Mass Calculations of Electrostatic Potentials and Molecular Surface Maps of Proteins and Nucleic Acids in a Distributed Computer Environment: Workflow and Algorithms
Akishina T.P., Grokhlina T.I., Zrelov P.V., Ivanov V.V., Polozov R.V., Sivozhelezov V.S., Stepanenko V.A., Chirgadze Yu.N., Yakovlev A.V.

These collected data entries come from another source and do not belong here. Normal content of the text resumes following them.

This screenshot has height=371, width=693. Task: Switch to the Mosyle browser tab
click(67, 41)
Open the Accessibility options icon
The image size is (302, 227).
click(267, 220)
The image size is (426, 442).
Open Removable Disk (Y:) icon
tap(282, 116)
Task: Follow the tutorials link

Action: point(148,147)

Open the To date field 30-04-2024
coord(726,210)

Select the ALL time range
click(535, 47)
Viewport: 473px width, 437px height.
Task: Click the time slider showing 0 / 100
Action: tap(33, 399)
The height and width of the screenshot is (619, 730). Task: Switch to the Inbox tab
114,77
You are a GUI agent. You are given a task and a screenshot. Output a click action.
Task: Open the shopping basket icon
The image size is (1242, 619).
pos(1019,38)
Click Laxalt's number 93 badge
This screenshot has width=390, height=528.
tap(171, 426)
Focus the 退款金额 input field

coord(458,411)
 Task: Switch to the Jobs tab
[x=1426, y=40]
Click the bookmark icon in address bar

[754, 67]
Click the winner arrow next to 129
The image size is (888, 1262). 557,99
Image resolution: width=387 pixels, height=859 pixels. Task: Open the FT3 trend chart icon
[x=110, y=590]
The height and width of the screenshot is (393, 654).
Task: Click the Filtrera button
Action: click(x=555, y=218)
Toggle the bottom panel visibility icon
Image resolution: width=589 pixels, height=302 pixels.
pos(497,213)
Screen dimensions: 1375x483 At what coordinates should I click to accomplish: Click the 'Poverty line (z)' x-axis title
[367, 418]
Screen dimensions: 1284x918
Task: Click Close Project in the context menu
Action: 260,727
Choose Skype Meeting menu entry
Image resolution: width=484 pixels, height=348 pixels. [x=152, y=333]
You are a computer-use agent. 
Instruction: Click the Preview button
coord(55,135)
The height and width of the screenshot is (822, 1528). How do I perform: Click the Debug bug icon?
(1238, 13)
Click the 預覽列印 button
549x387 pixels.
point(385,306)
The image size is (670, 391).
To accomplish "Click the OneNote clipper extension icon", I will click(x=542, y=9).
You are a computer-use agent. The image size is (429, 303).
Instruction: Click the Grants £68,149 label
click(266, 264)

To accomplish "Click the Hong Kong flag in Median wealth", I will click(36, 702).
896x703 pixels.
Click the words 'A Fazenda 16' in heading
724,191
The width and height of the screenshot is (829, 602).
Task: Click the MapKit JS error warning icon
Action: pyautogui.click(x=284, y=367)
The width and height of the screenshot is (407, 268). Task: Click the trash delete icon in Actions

Joint Institute for Nuclear Research, Dubna, Russia
Institute of Mathematical Problems of Biology, the Keldysh Institute of Applied Mathematics RAS, Pushchino, Russia
National Research Nuclear University ”MEPhI”, Moscow, Russia
Institute of Theoretical and Experimental Biophysics, RAS, Puschino, Russia
Institute of Cell Biophysics, RAS, Puschino, Russia
Institute of Protein Research, RAS, Puschino, Russia
Abstract. The two key factors determining processes of transcription and translation within each single cell are the distributions of electrostatic potential, and the molecular surface structures of nucleic acids, of transcription factors, and of their complexes. However, calculations of electrostatic potentials and molecular surface maps are time consuming and require too much computer resources. To resolve the issues, we have developed a technology and a software for calculations in a distributed computational media containing thousands of processor cores.
Key words: DNA, RNA, proteins, transcription factors, electrostatic potential, molecular-surface maps, mass calculations, distributed computing environment.